• [TASK INSTRUCTIONS]:
Could you repeat the records below exactly, leaving the pictures out?

• [INFORMATION GIVEN]:

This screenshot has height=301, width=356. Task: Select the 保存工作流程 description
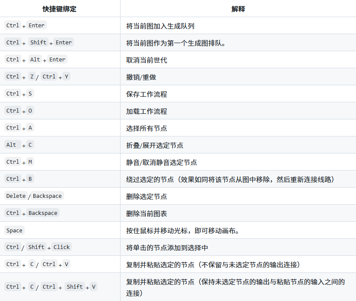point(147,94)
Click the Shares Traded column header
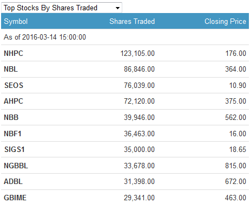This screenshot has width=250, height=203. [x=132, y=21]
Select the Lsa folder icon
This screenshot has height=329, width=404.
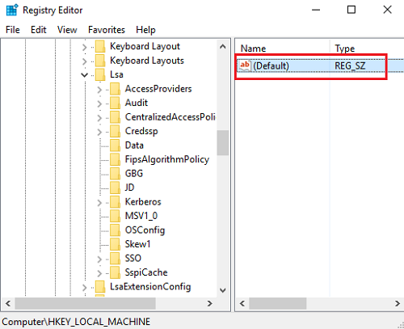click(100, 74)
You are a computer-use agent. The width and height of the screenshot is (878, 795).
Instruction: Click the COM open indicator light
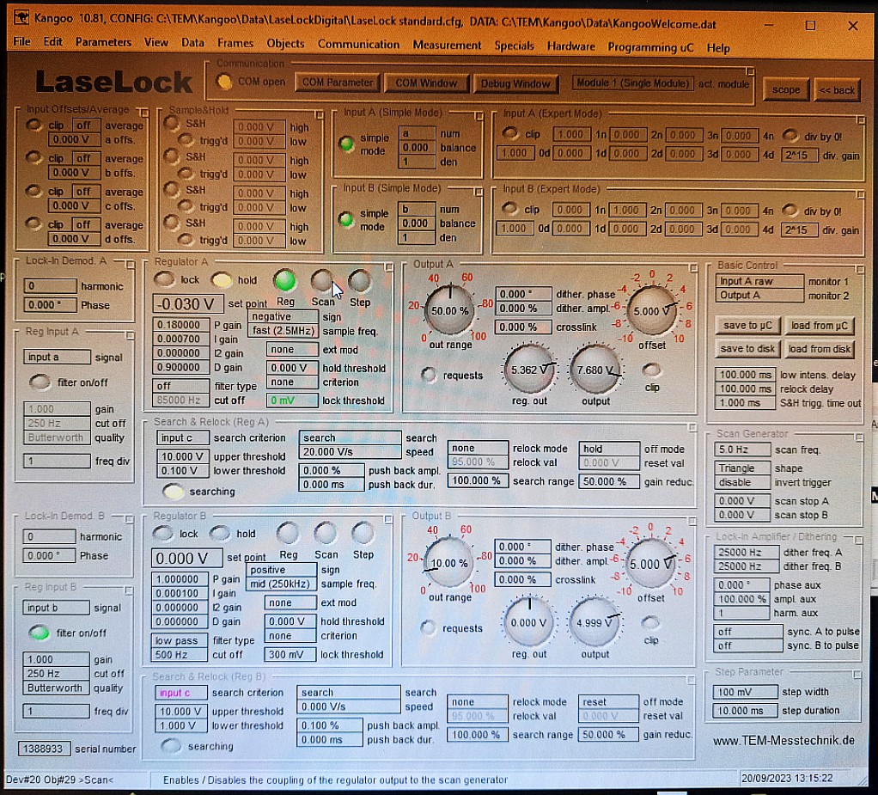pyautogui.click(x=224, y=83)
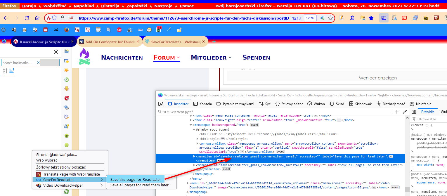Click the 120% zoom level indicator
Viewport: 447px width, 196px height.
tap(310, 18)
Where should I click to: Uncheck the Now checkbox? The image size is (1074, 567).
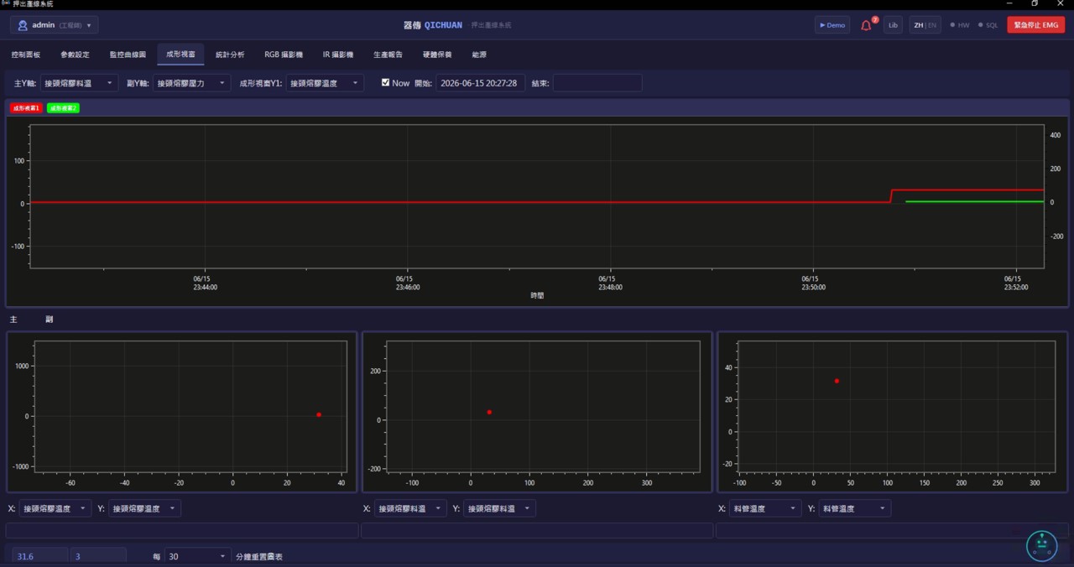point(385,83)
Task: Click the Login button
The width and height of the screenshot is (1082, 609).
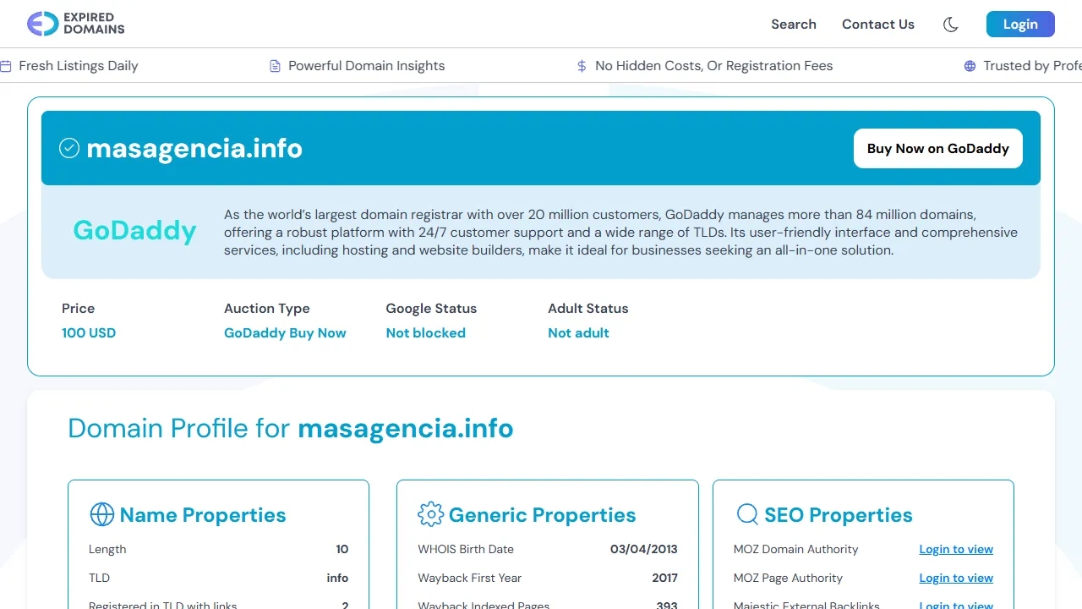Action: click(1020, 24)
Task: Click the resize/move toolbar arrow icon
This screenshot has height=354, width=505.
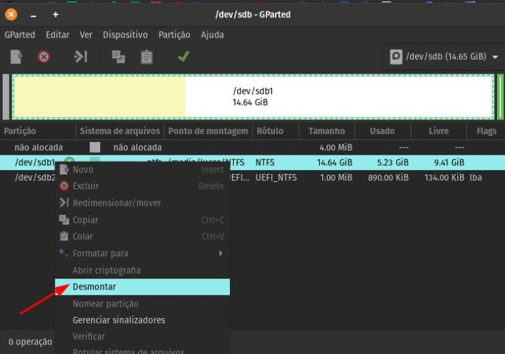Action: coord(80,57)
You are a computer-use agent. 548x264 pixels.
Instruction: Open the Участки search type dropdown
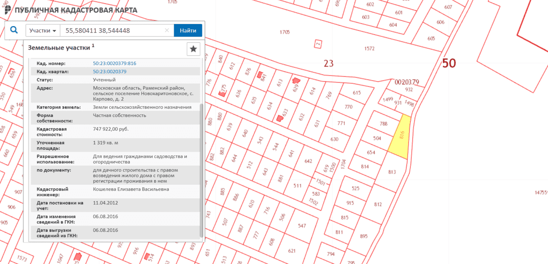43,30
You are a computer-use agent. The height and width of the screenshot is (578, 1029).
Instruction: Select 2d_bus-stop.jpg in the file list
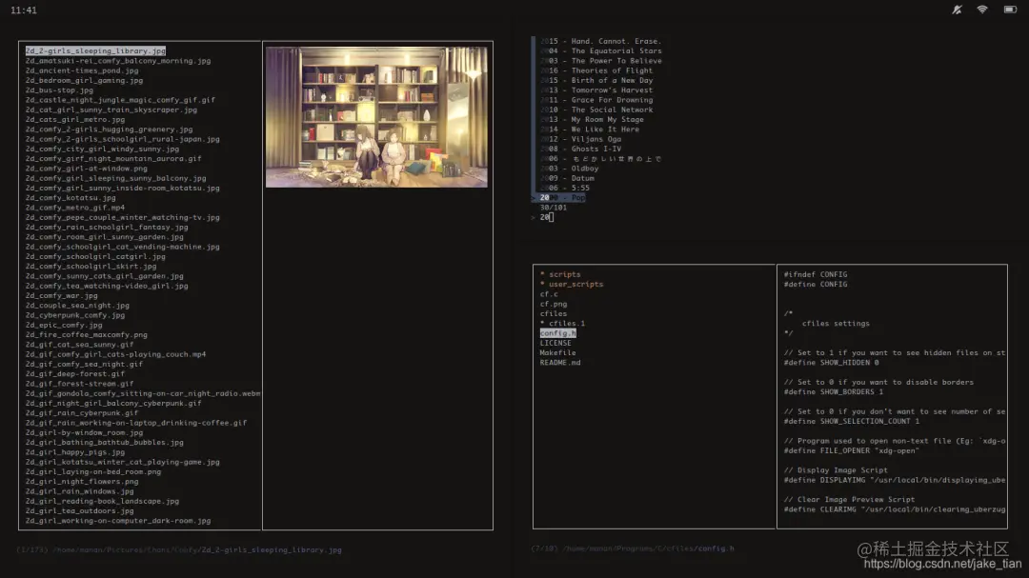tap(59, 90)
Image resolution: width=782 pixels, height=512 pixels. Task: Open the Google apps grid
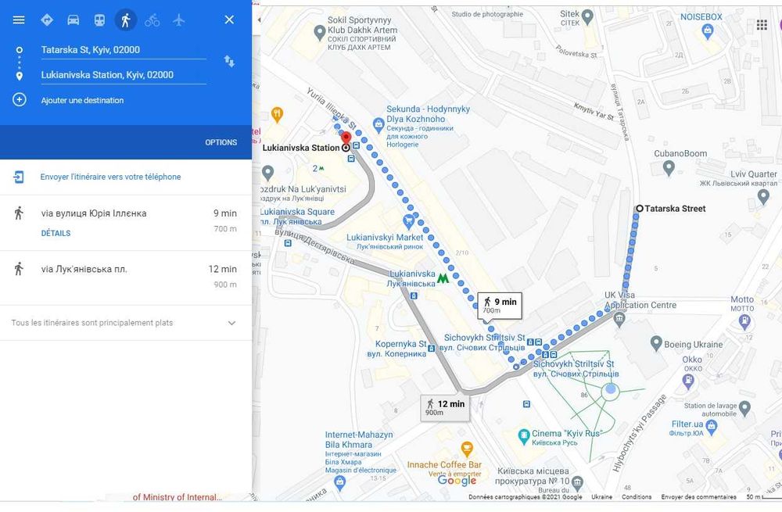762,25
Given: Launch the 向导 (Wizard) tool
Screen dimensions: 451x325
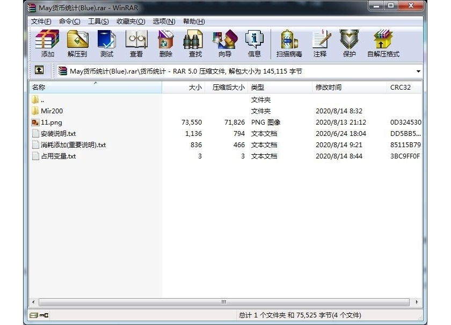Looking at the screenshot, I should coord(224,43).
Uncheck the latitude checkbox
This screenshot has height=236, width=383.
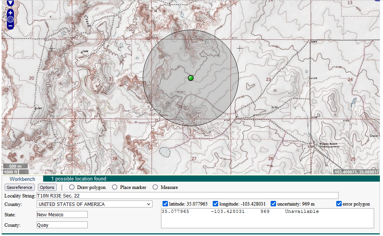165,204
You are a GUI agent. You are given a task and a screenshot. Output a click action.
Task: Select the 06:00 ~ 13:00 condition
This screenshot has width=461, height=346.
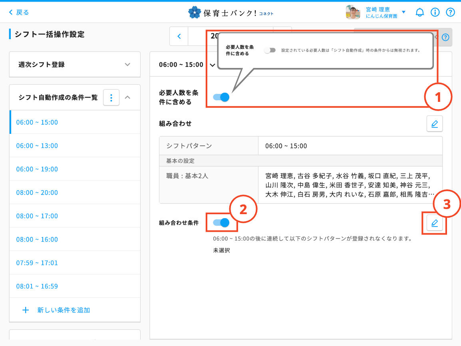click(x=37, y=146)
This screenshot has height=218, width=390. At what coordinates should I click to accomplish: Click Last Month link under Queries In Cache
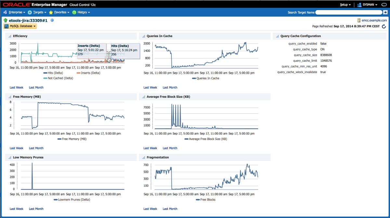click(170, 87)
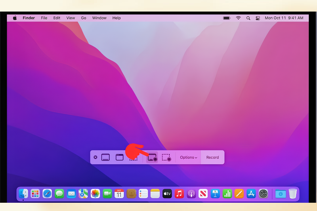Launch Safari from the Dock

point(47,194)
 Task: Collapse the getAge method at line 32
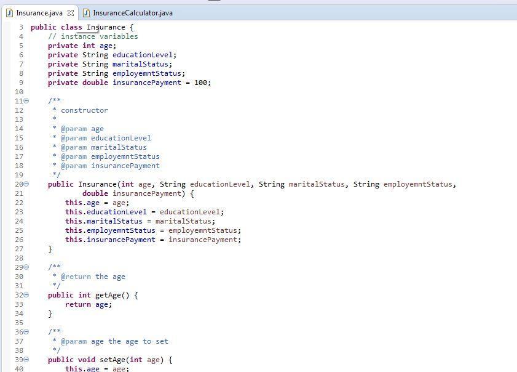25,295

• [EXERCISE ANSWER]:
This screenshot has height=301, width=356. Task: Select the 保存工作流程 description
point(147,94)
Click the Shares Traded column header
This screenshot has width=250, height=203. [x=132, y=21]
Select the Lsa folder icon
This screenshot has height=329, width=404.
click(100, 74)
You are a computer-use agent. The width and height of the screenshot is (878, 795).
Instruction: Click the COM open indicator light
pyautogui.click(x=224, y=83)
Click the 120% zoom level indicator
Viewport: 447px width, 196px height.
tap(310, 18)
Where should I click to: Uncheck the Now checkbox? The image size is (1074, 567).
point(385,83)
Task: Click the Login button
The width and height of the screenshot is (1082, 609).
Action: click(1020, 24)
Task: Click the resize/move toolbar arrow icon
This screenshot has height=354, width=505.
Action: coord(80,57)
You are a computer-use agent. 548x264 pixels.
Instruction: Open the Участки search type dropdown
43,30
You are a computer-use agent. The height and width of the screenshot is (578, 1029).
Instruction: Select 2d_bus-stop.jpg in the file list
tap(59, 90)
Image resolution: width=782 pixels, height=512 pixels. Task: Open the Google apps grid
762,25
Given: Launch the 向导 (Wizard) tool
Screen dimensions: 451x325
Looking at the screenshot, I should coord(224,43).
Uncheck the latitude checkbox
This screenshot has height=236, width=383.
165,204
You are a GUI agent. You are given a task and a screenshot. Output a click action.
Task: Select the 06:00 ~ 13:00 condition
This screenshot has width=461, height=346.
click(x=37, y=146)
This screenshot has height=218, width=390. At what coordinates should I click to accomplish: Click Last Month link under Queries In Cache
click(170, 87)
Launch Safari from the Dock

point(47,194)
 Task: Collapse the getAge method at line 32
25,295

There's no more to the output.